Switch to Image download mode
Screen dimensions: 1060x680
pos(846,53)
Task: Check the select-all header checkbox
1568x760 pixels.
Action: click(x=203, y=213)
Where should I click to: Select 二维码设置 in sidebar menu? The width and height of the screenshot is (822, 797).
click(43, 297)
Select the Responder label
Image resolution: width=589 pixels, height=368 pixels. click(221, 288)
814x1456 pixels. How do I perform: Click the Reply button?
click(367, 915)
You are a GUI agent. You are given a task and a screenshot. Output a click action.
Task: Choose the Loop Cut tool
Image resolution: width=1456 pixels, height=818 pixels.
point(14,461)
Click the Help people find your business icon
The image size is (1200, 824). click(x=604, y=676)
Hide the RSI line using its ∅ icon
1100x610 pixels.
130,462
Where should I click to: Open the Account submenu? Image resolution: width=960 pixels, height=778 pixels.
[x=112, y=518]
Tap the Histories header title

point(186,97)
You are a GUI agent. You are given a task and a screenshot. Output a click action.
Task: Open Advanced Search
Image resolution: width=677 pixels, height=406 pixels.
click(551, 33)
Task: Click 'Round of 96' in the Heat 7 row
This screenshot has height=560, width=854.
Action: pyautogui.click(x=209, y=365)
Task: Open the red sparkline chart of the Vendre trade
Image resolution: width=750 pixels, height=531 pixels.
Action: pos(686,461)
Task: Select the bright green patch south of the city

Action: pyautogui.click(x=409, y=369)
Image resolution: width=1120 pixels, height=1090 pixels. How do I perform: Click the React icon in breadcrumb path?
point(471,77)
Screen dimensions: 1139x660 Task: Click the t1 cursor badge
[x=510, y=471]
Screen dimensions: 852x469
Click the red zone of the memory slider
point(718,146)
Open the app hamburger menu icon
----
● Exercise goal
Transcribe the records above exactly, but only from the line that contains "Click the red zone of the memory slider" through their final line, inclusive.

● Reply to the exercise
Click the red zone of the memory slider
point(718,146)
Open the app hamburger menu icon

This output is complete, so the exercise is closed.